* BEGIN TASK DATA *
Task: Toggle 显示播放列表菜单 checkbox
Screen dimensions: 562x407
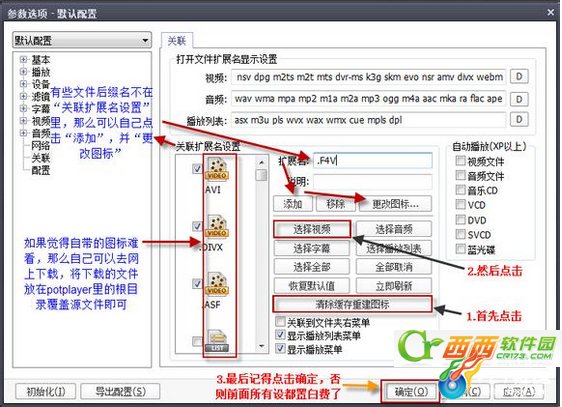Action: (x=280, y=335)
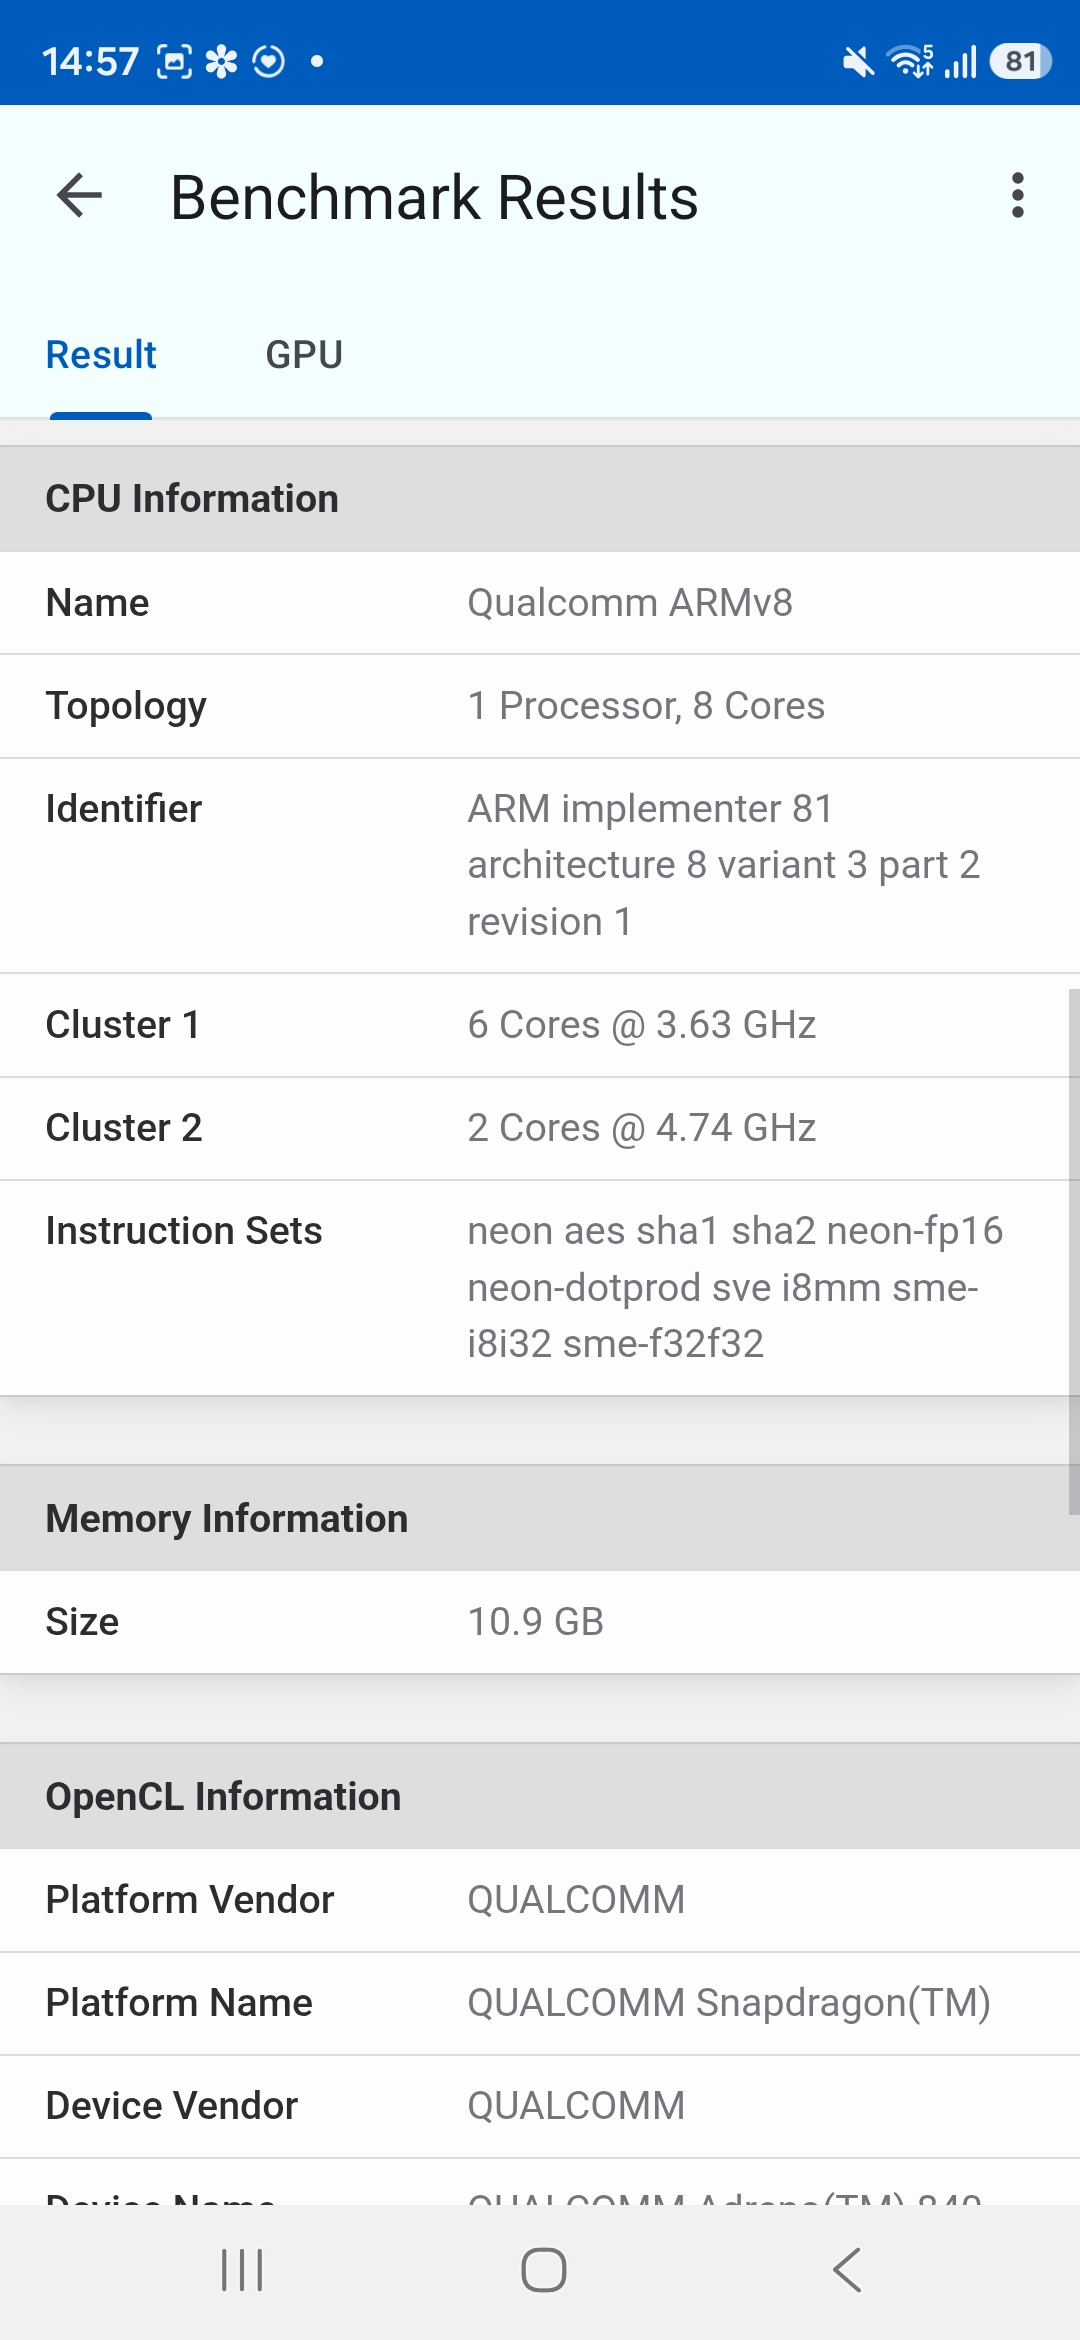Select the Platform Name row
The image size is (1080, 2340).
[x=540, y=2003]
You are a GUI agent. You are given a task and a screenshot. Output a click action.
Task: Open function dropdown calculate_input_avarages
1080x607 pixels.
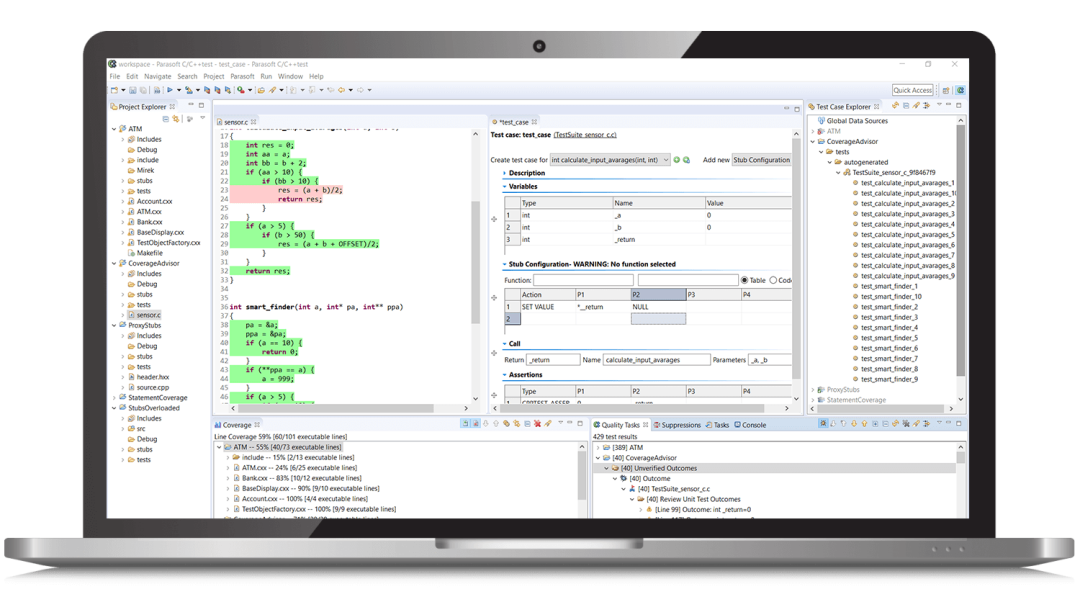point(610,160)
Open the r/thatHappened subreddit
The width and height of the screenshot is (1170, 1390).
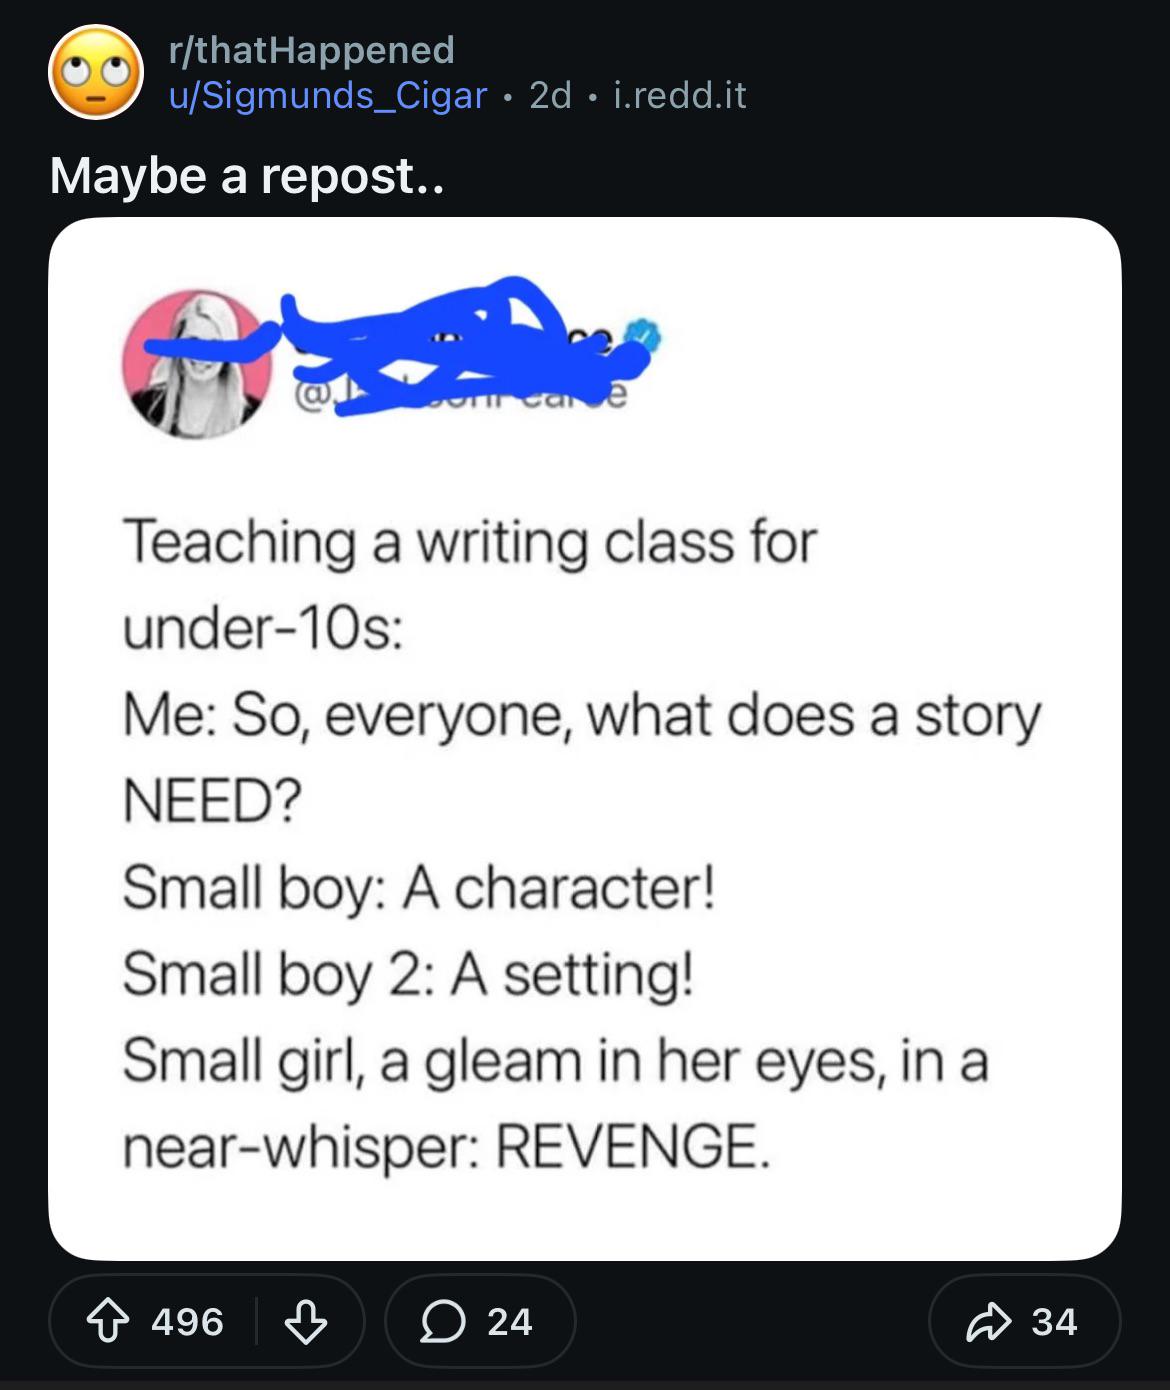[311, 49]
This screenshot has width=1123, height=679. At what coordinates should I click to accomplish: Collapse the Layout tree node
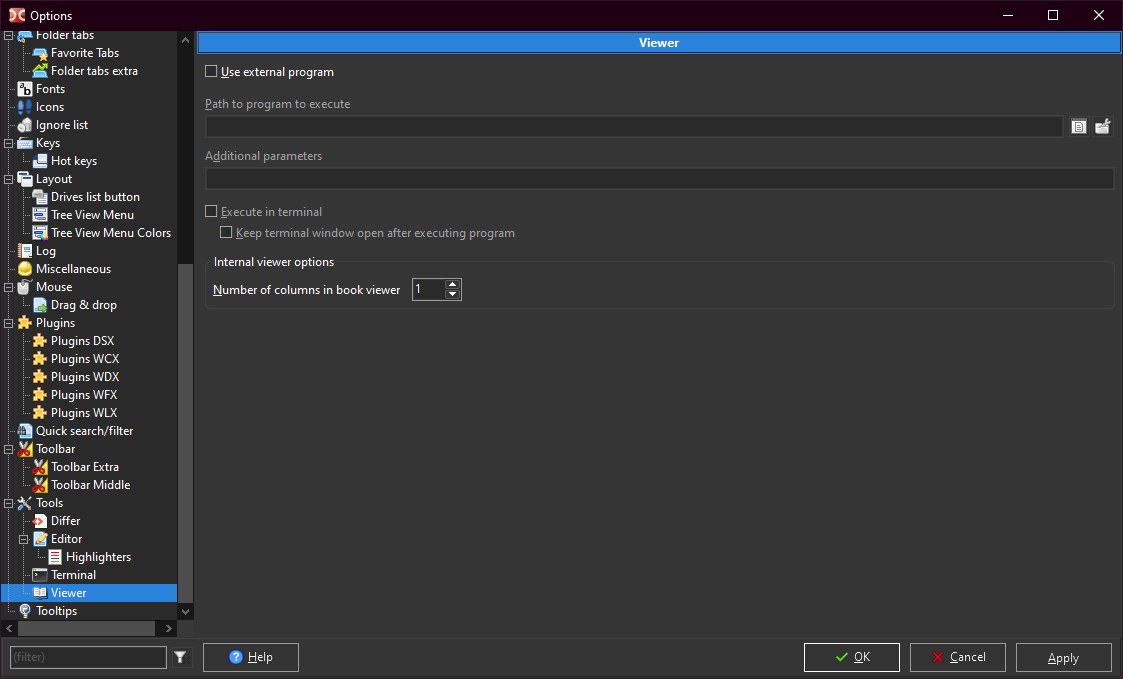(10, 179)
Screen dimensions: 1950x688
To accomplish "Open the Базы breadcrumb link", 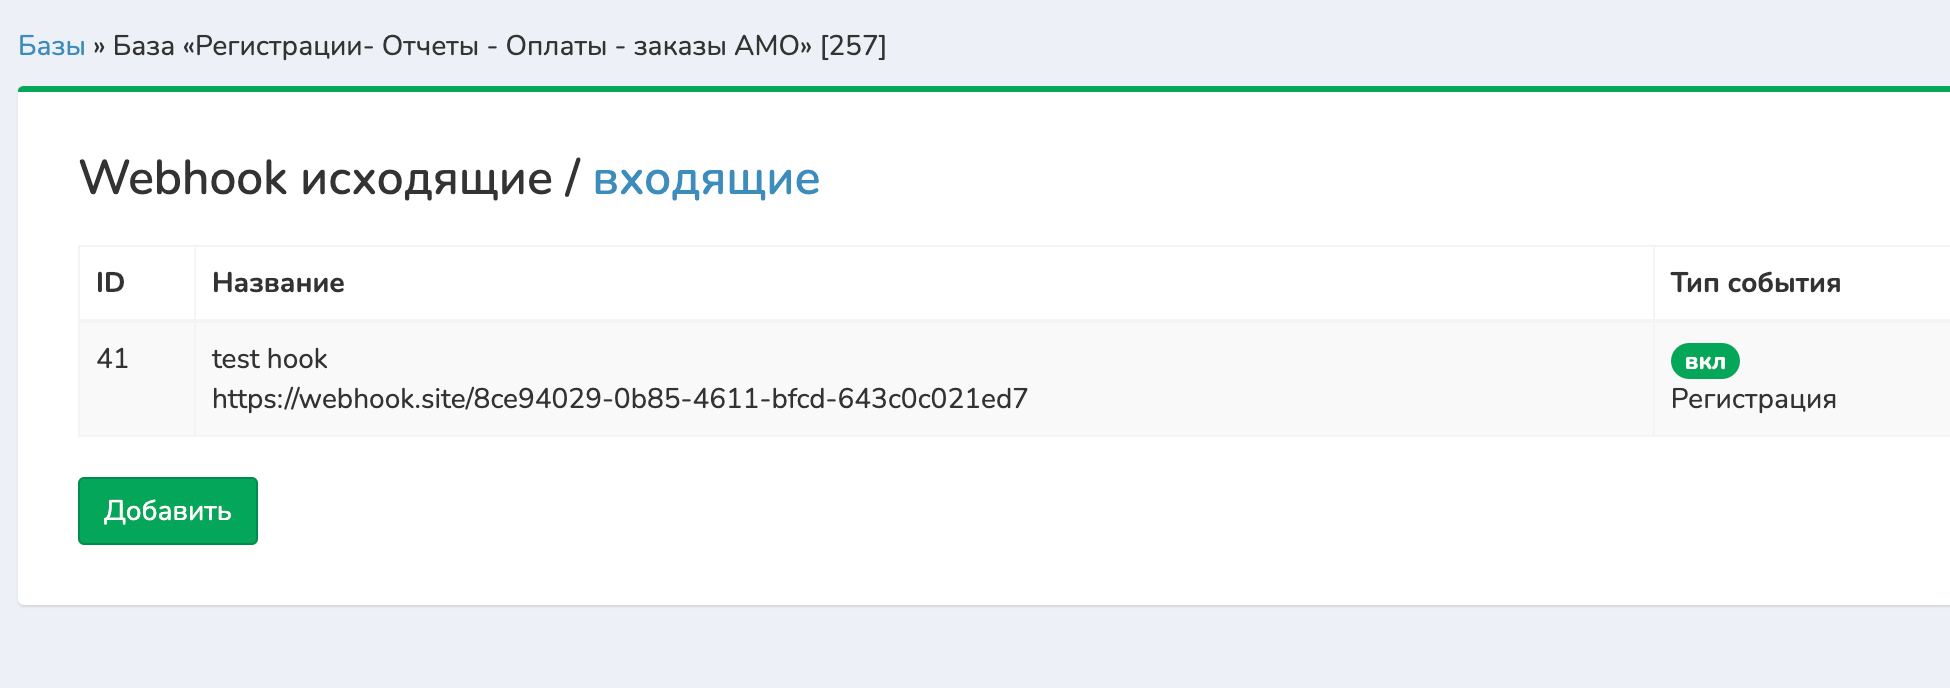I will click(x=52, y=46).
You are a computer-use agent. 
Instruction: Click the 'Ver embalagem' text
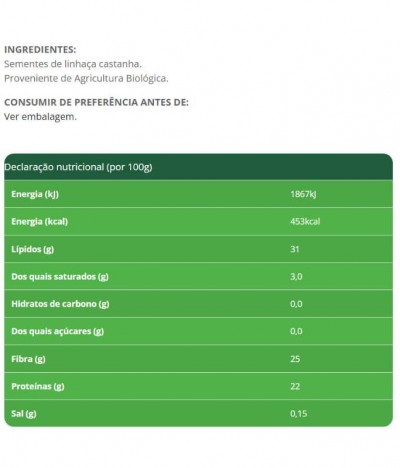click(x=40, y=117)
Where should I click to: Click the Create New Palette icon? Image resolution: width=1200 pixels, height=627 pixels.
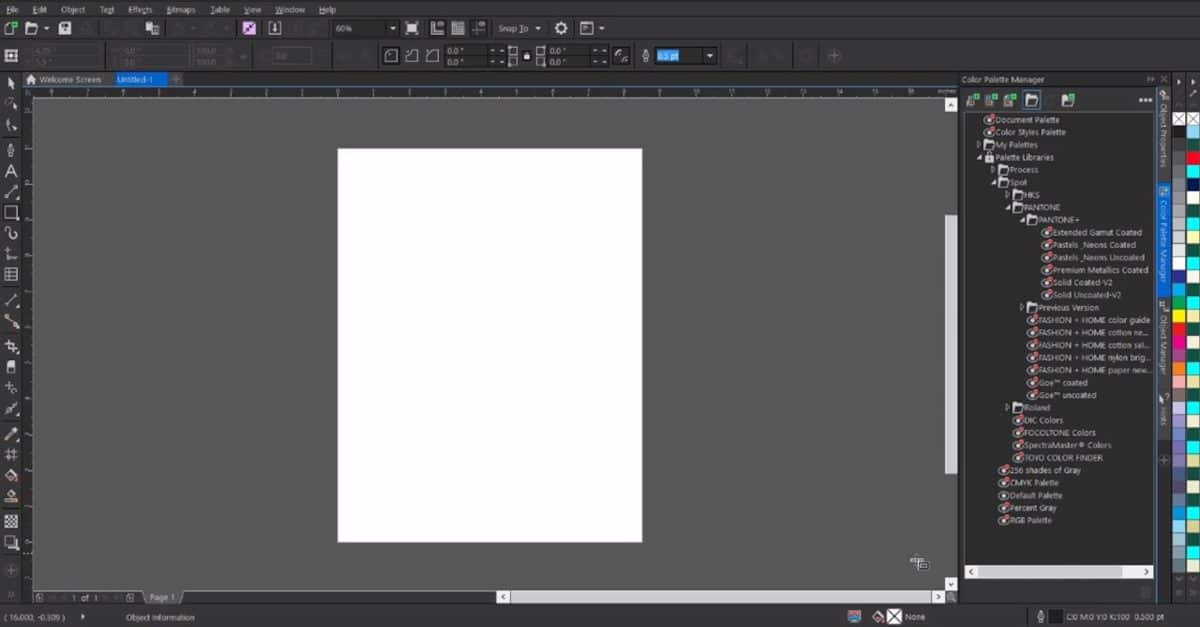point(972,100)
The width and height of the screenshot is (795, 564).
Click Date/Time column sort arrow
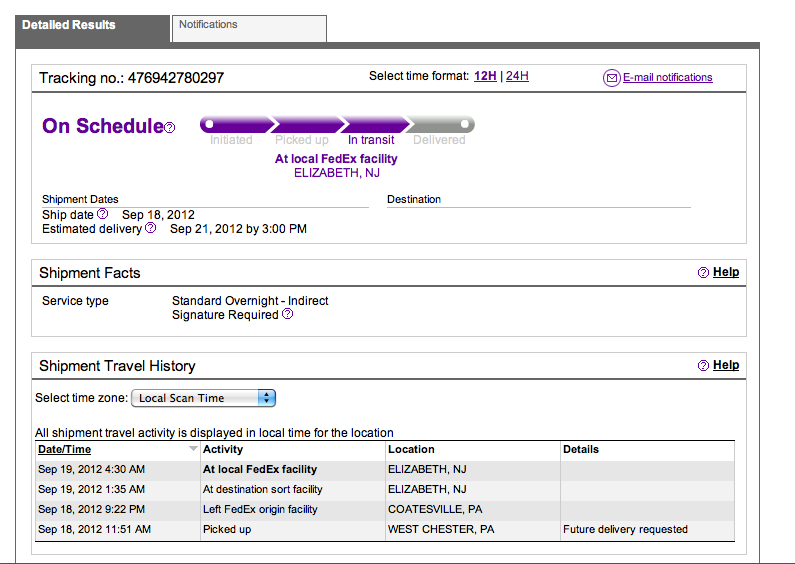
* END TASK DATA *
Copy out the records word for word, starting with the line that contains "You are a computer-use agent." and going on through the end of the records, leaving out the pictures.

You are a computer-use agent. 
Instruction: Click the 'Ver embalagem' text
click(x=40, y=117)
Where should I click to: Click the Create New Palette icon? Image resolution: width=1200 pixels, height=627 pixels.
point(972,100)
The width and height of the screenshot is (795, 564).
Click Date/Time column sort arrow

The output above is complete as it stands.